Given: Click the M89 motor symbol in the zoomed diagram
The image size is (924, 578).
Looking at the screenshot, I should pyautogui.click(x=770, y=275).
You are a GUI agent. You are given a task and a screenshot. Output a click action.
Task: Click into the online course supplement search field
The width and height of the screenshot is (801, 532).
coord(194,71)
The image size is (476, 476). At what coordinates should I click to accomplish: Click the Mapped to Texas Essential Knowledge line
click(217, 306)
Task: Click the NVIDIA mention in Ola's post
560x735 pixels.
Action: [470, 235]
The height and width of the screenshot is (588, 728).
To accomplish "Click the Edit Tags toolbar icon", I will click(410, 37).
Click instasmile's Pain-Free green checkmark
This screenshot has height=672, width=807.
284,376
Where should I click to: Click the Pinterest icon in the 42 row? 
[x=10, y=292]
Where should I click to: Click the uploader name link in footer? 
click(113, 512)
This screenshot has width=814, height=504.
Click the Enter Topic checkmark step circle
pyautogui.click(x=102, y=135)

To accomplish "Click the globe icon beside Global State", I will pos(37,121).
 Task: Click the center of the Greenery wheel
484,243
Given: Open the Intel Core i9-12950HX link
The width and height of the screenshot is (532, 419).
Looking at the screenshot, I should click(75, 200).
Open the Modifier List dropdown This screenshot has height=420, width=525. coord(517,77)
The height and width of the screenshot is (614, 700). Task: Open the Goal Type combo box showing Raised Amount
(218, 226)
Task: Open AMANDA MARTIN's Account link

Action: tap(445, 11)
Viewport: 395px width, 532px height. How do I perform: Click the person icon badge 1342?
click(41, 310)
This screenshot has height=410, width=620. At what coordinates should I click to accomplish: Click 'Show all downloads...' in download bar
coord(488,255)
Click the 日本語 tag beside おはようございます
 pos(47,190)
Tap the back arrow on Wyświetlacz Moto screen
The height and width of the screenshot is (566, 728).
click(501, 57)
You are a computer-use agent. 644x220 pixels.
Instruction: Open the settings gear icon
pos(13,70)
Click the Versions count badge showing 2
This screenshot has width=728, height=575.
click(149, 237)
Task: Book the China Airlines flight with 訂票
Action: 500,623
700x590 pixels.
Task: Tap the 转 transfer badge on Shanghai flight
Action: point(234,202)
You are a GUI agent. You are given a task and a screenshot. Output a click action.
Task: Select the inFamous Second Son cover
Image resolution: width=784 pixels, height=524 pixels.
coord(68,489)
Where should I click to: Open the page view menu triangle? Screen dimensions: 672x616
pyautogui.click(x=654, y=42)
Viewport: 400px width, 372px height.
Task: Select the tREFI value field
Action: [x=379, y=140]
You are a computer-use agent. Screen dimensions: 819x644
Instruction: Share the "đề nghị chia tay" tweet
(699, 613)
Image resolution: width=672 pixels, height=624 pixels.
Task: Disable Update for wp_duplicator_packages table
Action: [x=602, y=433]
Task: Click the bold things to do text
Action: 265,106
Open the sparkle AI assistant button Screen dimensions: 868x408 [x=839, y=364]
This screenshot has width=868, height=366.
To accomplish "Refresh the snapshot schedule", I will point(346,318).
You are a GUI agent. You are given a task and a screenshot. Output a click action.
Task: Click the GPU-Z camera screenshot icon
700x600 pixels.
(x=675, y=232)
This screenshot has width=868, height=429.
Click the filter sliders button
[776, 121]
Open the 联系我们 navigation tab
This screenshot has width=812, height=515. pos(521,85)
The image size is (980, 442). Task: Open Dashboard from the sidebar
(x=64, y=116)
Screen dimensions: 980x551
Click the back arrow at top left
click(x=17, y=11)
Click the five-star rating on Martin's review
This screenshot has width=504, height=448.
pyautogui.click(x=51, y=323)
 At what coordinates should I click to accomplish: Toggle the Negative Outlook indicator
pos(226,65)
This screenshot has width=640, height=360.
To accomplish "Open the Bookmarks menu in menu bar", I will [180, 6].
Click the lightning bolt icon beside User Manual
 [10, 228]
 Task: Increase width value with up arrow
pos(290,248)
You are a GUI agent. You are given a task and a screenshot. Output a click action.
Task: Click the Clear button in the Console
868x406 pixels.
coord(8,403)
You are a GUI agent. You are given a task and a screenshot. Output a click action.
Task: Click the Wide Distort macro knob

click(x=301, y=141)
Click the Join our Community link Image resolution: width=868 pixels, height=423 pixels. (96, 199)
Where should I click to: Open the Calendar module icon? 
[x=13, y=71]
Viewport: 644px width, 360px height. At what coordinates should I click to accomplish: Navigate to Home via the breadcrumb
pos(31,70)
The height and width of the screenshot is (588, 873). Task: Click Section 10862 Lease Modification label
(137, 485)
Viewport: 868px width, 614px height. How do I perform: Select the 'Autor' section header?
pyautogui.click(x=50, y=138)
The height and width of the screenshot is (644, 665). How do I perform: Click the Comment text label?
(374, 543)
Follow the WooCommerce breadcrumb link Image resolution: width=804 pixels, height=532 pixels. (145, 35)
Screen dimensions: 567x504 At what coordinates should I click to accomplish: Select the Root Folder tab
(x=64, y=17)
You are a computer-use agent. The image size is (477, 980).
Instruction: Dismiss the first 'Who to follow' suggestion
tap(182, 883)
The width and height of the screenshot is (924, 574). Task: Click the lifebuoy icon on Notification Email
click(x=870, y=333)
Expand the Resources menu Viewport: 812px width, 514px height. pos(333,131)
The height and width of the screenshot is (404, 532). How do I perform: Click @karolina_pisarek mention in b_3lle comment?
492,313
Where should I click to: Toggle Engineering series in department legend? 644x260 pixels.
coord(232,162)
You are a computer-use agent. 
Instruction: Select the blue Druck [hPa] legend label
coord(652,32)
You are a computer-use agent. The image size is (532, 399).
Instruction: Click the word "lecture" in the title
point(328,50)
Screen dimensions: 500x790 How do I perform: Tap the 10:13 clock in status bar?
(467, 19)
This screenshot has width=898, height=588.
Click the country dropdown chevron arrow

DIRECTIONS FOR THIS TASK:
Your answer should be each line from the entries that includes the string "dropdown".

EXERCISE ANSWER:
Open the Modifier List dropdown This screenshot has height=420, width=525. coord(517,77)
Click the country dropdown chevron arrow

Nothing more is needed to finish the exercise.